(THE Center Square) – U.S. employers announced 153,074 job cuts in October – the worst October since 2003 – and headlines rushed to blame AI. Fair question: were the recent layoffs really caused by AI? Mostly, no. Cost-cutting was the top reason in October, with AI a distant second (roughly 20% of those layoffs). The sectors leading reductions – tech and warehousing – are also the ones that over-hired during the boom and are now normalizing.
Meanwhile, the Atlanta Fed’s GDPNow model is tracking -4.0% real GDP growth again, keeping the “reacceleration” narrative alive. But a big slice of that strength reflects front-loaded AI capex – data centers, chips, power – whose spillovers into day-to-day production are still thin on the ground. Multiple sell-side trackers estimate AI investment added -0.5 to 1.1 percentage points to growth in the first half of 2025; impressive, but not the same as broad-based productivity gains. Without complementary investments – manager training, workflow redesign, data plumbing – this boost risks being temporary, and growth will fall to reflect the weak state of the labor market.
That framing matters for how we read AI’s macro impact. The promise is real, but the productivity boom isn’t, yet. The economics literature and firms’ own data point to rapid experimentation and shallow, concentrated adoption where it counts: the gritty day-to-day production processes inside companies. Even official data suggest in-production use remains modest. The Census Bureau’s Business Trends and Outlook Survey (BTOS) – our most conservative gauge – shows single-digit to low-double-digit adoption, with small firms near 5.8-7% and large firms around 11-13.5% in mid-2025. “Using AI somewhere” (a pilot, a Slack bot, a marketing test) is not the same as rewiring workflows, retraining managers, and budgeting for error modes.
Economic theory helps translate buzz into growth math. In The Simple Macroeconomics of AI, Daron Acemoglu shows that gains to total factor productivity (how efficiently we turn labor and capital into output) depend on two numbers: what share of tasks is actually transformed and how big the cost savings are on those tasks. Dazzling demos don’t move GDP unless they change a large slice of work, at scale, for a sustained period. On plausible assumptions from today’s evidence, the implied TFP lift over the next decade looks modest – tenths of a percentage point, not whole points.

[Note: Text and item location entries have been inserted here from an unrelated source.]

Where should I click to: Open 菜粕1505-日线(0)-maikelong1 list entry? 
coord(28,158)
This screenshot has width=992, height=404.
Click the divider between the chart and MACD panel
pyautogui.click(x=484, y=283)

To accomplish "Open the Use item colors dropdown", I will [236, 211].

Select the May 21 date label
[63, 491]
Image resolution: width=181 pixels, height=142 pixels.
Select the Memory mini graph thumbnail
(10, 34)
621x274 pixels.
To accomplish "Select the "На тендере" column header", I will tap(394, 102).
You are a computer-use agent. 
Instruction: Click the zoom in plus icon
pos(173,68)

Micro evidence is encouraging, but narrow. In a Fortune 500 support center, giving agents a chat assistant boosted productivity ~14–15% on average, with the largest gains for less-experienced workers. In randomized writing experiments, generative AI cuts time ~40% while lifting quality. Those are serious, repeatable wins, especially for standardized, well-scoped tasks. But they’re not the same as economy-wide transformation.

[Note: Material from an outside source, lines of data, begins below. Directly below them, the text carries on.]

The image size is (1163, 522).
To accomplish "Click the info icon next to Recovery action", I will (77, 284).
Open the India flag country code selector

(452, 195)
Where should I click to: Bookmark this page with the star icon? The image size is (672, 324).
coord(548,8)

The shallow adoption story explains why AI related layoffs remain low and concentrated. Instead, it is a slowing economy that is to blame for the bulk of layoffs. As the economy slows and margins get squeezed, managers pull familiar late-cycle levers: freeze hiring, consolidate roles, and cut costs – especially in sectors that over-expanded in 2020–2022.
Here’s the bottom line: The economy is slowing. And as the government shutdown continues, the risk of recession rises. October’s layoffs weren’t mostly “because of AI.” They look like a late-cycle hangover in sectors that hired ahead of themselves – with AI as a visible, secondary catalyst. Yes, GDPNow near 4% reflects a meaningful AI-capex tailwind, but without the complements, that lift is temporary. Until adoption is deep (and wide) and workflows are rebuilt, the macro math won’t add up – and growth will settle back toward the labor market’s reality.